Hacker News new | ask | show | jobs
by sebstefan 394 days ago
They're never going to manage to do that, just on a technical level

Plus some users might want to legitimately upload things with AI-generated content in it

3 comments

I'm pretty sure YouTube saves the metadata from all the video files uploaded to it. It seems pretty trivial to exclude videos uploaded without camera model or device setting information. I seriously doubt even a tiny fraction of people uploading AI content to YouTube are taking the time to futz about with the XMP data before they upload it. Sure, they'll miss out on a lot of edited videos doing that, but that's probably for the best if you're trying to create a data set that's maintaining fidelity to the real world. Lots of ways to create false images without AI
"Since launching in 2023, SynthID has watermarked over 10 billion images, videos, audio files and texts, helping identify them as AI-generated and reduce the chances of misinformation and misattribution. Outputs generated by Veo 3, Imagen 4 and Lyria 2 will continue to have SynthID watermarks.

Today, we’re launching SynthID Detector, a verification portal to help people identify AI-generated content. Upload a piece of content and the SynthID Detector will identify if either the entire file or just a part of it has SynthID in it.
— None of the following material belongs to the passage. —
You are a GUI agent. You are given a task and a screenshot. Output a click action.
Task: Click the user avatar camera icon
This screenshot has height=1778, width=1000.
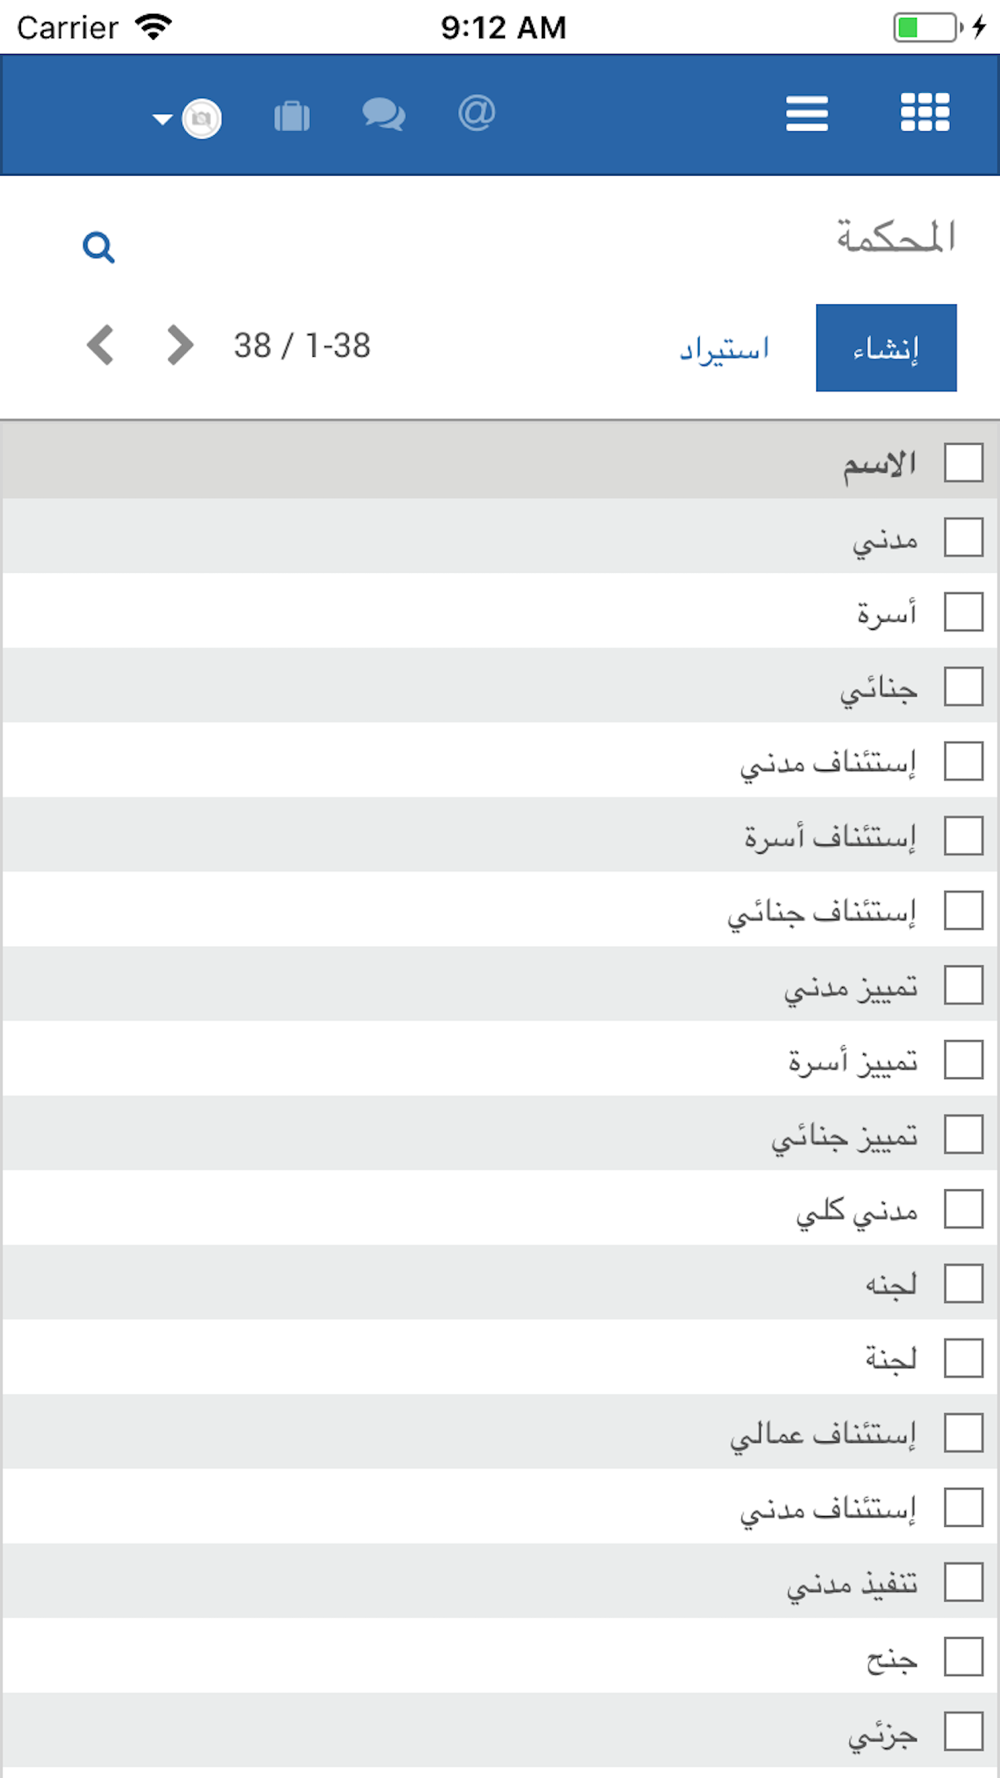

With all our generative AI models, we aim to unleash human creativity and enable artists and creators to bring their ideas to life faster and more easily than ever before."

From the page linked in the post....

So there's different ways to detect AI generated content (videos/images atleast). (https://www.nature.com/articles/s41586-024-08025-4 <-- paper on synthID / watermarking and detecting it with LLMs)

I somewhat doubt that YT cares much about AI content being uploaded, as long as it’s clearly marked as such.

What they do care about is their training set getting tainted, so I imagine they will push quite hard to have some mechanism to detect AI; it’s useful to them even if users don’t act on it.

> They're never going to manage to do that, just on a technical level

Why not? Given enough data, it's possible to train models to differentiate - especially since humans can pick up on the difference pretty well.

> Plus some users might want to legitimately upload things with AI-generated content in it

Excluding videos from training datasets doesn't mean excluding them from Youtube.

I agree, especially because in practice the vast majority of AI-generated videos uploaded to YouTube are going to be from one of about 3 or 4 generators (Sora, Veo, etc.). May change in the future, but at the moment the detection problem is pretty well constrained.
> Excluding videos from training datasets doesn't mean excluding them from Youtube.

Ah then sure. It was this part that was problematic.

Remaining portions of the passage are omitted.